Idealização e machismo
A psicanalista Claudia Brazil e a psicóloga Renata Santana concordam que a discrepância entre as expectativas idealizadas e a realidade do casamento, somada à falta de maturidade para enfrentar a vida a dois, são fatores cruciais para o arrependimento conjugal.
Além disso, apontam para questões sociais, como o machismo ainda presente nas relações, que frequentemente deixam as mulheres desamparadas após a chegada dos filhos. Enfatizam a importância da terapia para lidar com traumas e frustrações.
“Quando o casamento não é bem sucedido, traz um sentimento de arrependimento e frustração, como se você tivesse falhado, quando na verdade é natural que dê certo ou não. Mas os impactos psicológicos muitas vezes são levados para casamentos futuros, e você começa a ter medo de se relacionar, e isso está acontecendo demais nas clínicas”, observa Cláudia, diretora do Instituto Amas de Psicanálise e Terapias.
“Há uma forte tendência a subjugar a mulher aos padrões sociofamiliares estabelecidos, onde o homem possui privilégios, tais como, maiores salários e maiores chances de contratação, enquanto as mulheres ainda ganham menos e são menos atrativas para contratação ao considerar uma gravidez”, complementa Renata, psicanalista e especialista em saúde mental de jovens e adultos.
Casamento durou 18 dias
A protética Talita Costa, 36, relembra um casamento relâmpago de apenas 18 dias. Ela percebeu sinais de agressividade no parceiro logo após o enlace, culminando numa situação de violência. Seu arrependimento foi o de não ter esperado mais para encontrar seu marido atual.
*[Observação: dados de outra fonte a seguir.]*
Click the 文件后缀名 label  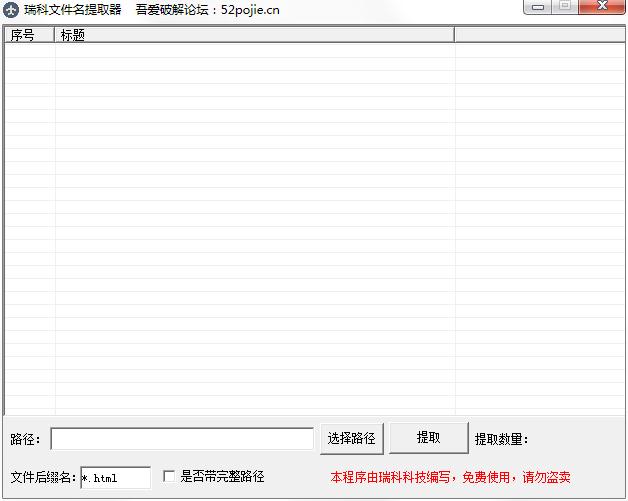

Talita namorou por um ano antes de se casar, aos 22, e, até então, ela diz que estava tudo certo com o companheiro. Até que um dia os dois tinham acabado de sair da igreja quando o ex quis se dirigir para a casa da mãe, contrariando a vontade de Talita de ficar em casa. Irritado com sua negativa, o homem levantou a mão para bater nela, e a prensou contra a parede.
Ela foi para a casa dos pais e, no dia seguinte, ao encontrar o ex na casa da mãe dele, levou um tapa. Ali, decidiu não mais seguir na relação. Um ano depois, em 2011, casou-se com o atual companheiro.
O arrependimento que tenho foi o de não ter esperado mais um pouco, do contrário teria conhecido o meu marido atual e não teria passado pelo que passei. Ele é um amor. A gente pode esperar o melhor sem ter que se contentar com qualquer coisa.
Talita Costa, protética
Festona e divórcio após 8 meses
A professora Camila B.**, 43, também acha que poderia ter esperado mais um pouco antes de se casar com o primeiro marido, aos 24. O enlace durou 8 meses.
Ela conta que chegou a ouvir dos pais ser muito nova para casar, mas como a família do então noivo era muito religiosa, realizou uma cerimônia para 300 pessoas e recepcionou a todos com uma grande festa, “com tudo do bom e do melhor.”
O dia a dia, no entanto, deu os primeiros sinais de que algo não andava bem, ela relembra: sua rotina passou a ser o trajeto da casa para o trabalho, sem planos ou ambições em conjunto com o parceiro. Também não planejava ter filhos, ao contrário do parceiro.
E as brigas passaram a ser constantes até perceber que já não gostava mais do ex.
Ele já me irritava, e quando vinha me beijar, tinha nojo, mas me sentia culpada por ter acabado com o amor que eu tinha em tão pouco tempo.
Camila B., professora
A conversa sobre o divórcio aconteceu na semana em que o álbum de casamento ficou pronto, chocando a toda família, mas Camila afirma ter sido a melhor decisão:
“Entendi que já não gostava dele antes do casamento, só que todas as etapas do noivado, os preparativos para a festa e toda a empolgação ofuscaram a falta de amor”. Ela casou-se novamente 10 anos depois e hoje tem uma filha de 6 anos.
Depois de separada, Camila viajou, se consolidou profissionalmente, passou para concurso público que queria e após dez anos casou-se novamente. “Fui atrás da minha felicidade e hoje tenho um casamento super saudável e feliz.”